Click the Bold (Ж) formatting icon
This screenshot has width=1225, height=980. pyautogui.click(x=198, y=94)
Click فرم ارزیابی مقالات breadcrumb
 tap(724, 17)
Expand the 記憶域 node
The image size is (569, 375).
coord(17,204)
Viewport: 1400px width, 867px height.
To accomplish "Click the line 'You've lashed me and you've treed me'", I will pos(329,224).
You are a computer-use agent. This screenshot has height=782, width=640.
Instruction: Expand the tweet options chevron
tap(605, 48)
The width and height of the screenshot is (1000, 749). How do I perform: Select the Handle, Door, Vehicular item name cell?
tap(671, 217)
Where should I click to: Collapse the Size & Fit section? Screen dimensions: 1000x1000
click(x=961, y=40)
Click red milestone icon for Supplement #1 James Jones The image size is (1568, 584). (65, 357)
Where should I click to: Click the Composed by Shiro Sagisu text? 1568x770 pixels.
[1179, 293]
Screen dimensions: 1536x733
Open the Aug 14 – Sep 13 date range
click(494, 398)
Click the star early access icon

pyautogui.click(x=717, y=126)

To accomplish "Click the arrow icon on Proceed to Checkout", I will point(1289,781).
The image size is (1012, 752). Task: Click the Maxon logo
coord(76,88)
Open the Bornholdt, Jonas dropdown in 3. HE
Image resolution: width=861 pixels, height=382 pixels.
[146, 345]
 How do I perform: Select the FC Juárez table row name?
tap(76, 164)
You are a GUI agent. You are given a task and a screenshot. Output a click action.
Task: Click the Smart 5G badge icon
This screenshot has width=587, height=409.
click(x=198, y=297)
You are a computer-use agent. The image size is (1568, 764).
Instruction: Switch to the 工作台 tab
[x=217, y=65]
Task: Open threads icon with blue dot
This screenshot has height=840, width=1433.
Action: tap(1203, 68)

:::

» Exercise goal
Nothing outside the span should appear: transcribe the lines from the one containing "This screenshot has width=587, height=409." through the last line of the records.

» Answer below
This screenshot has width=587, height=409.
click(x=198, y=297)
You are a computer-use agent. The image size is (1568, 764).
Instruction: Switch to the 工作台 tab
[x=217, y=65]
Task: Open threads icon with blue dot
This screenshot has height=840, width=1433.
Action: tap(1203, 68)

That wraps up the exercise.